The next time The Dears played Lee’s Palace, in June 2001, the crowd of 20 had turned to a fire-code-defying throng of 700, with hundreds more turned away at the door; in the interim, The Dears had taken the gospel across Canada, stealing hearts and blowing minds, and racking up enough drool-drenched critical notices to firmly enshrine HOLLYWOOD as one of the most acclaimed debuts in Canadian indie lore. But even as the rest of the country began to take notice of the band’s cinematic pop symphonies, The Dears were already on a different program. Onstage, the band were premiering astonishing new songs that exploded into anarchic feedback, while Lightburn’s darkly romantic vision assumed increasingly apocalyptic intimations. The second Dears album promised to be a truly seismic event.

Some couldn’t stand the wait, and a couple of line-up changes have taken place along the way. But then The Dears have always survived and thrived by breaking apart and rebuilding. And it’s with that spirit you should approach NO CITIES LEFT, The Dears’ greatest and grandest work, the ultimate culmination of their unhinged onstage catharsis and studio sophistication. Yes, it’s a record about darkness, much of the record having being conceived in the shadow of 9/11, but the darkness is leavened by brilliant flashes of light (see: the rousing jangle-pop of “Don’t Lose the Faith,” the lush, string-swathed funk of “Never Destroy Us,” the title track’s defiant symphonic send-off). The overriding theme is that of hope in the face of horror, as evidenced by the album’s closing lyrics: “Let’s just keep fighting the end of the World. We will hold hands and we will make plans – for life.”
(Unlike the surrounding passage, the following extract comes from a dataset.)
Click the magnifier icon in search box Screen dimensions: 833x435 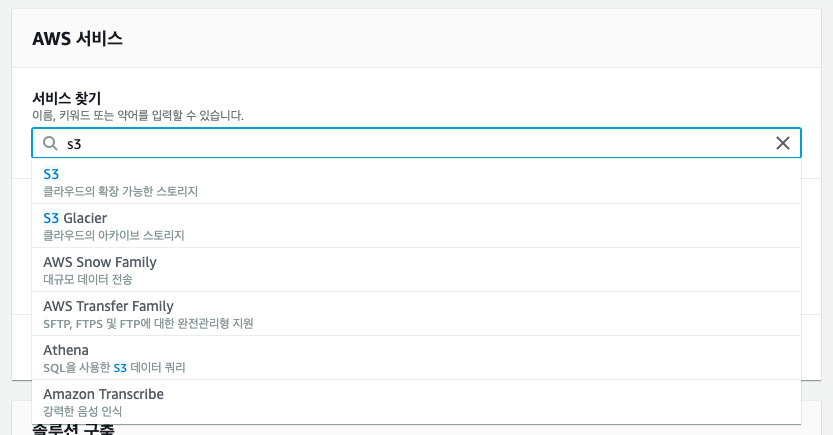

No Cities Left is one of the most ambitious and magnificent albums to be released this year. Combining lush, richly textured layers of orchestral grandeur, exquisite melody, languid grooves and cinematic depth, these dozen breathtaking tracks provide a majestic backdrop for Lightburn's Britrock influences and soulful, Bowiesque vocals. Truly an album that must be heard to be believed.